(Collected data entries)
--- START ---
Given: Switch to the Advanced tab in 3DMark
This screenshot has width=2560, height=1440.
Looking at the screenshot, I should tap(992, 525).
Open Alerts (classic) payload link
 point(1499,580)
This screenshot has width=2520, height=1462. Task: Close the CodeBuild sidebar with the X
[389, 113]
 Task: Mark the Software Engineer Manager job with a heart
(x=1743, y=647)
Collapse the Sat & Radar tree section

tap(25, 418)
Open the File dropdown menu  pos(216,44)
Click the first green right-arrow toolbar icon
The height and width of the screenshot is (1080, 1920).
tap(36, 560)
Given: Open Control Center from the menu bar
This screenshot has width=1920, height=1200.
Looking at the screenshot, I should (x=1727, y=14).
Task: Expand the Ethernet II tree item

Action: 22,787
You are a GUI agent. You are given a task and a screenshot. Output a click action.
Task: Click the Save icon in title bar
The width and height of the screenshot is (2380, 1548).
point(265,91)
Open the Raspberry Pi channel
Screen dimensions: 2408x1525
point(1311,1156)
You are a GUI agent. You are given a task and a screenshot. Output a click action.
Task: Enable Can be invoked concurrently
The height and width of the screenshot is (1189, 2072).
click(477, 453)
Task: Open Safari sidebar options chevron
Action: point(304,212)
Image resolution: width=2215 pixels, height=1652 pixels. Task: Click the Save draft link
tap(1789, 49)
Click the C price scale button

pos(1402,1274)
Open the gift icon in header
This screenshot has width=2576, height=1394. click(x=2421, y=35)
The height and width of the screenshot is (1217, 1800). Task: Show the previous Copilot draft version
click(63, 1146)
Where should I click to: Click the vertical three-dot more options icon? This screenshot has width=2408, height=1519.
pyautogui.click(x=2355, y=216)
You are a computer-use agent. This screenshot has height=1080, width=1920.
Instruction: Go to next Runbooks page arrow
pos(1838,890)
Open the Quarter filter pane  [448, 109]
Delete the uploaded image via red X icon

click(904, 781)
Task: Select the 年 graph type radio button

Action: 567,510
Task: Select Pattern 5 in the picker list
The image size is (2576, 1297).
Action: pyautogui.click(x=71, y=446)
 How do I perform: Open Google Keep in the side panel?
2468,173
--- END ---
## What the exercise asks
Starting at the line that contains "Open the gift icon in header", output every remaining line of the data exactly, and stop after the last one.

## Task solution
Open the gift icon in header
This screenshot has width=2576, height=1394. click(x=2421, y=35)
The height and width of the screenshot is (1217, 1800). Task: Show the previous Copilot draft version
click(63, 1146)
Where should I click to: Click the vertical three-dot more options icon? This screenshot has width=2408, height=1519.
pyautogui.click(x=2355, y=216)
You are a computer-use agent. This screenshot has height=1080, width=1920.
Instruction: Go to next Runbooks page arrow
pos(1838,890)
Open the Quarter filter pane  [448, 109]
Delete the uploaded image via red X icon

click(904, 781)
Task: Select the 年 graph type radio button

Action: 567,510
Task: Select Pattern 5 in the picker list
The image size is (2576, 1297).
Action: pyautogui.click(x=71, y=446)
 How do I perform: Open Google Keep in the side panel?
2468,173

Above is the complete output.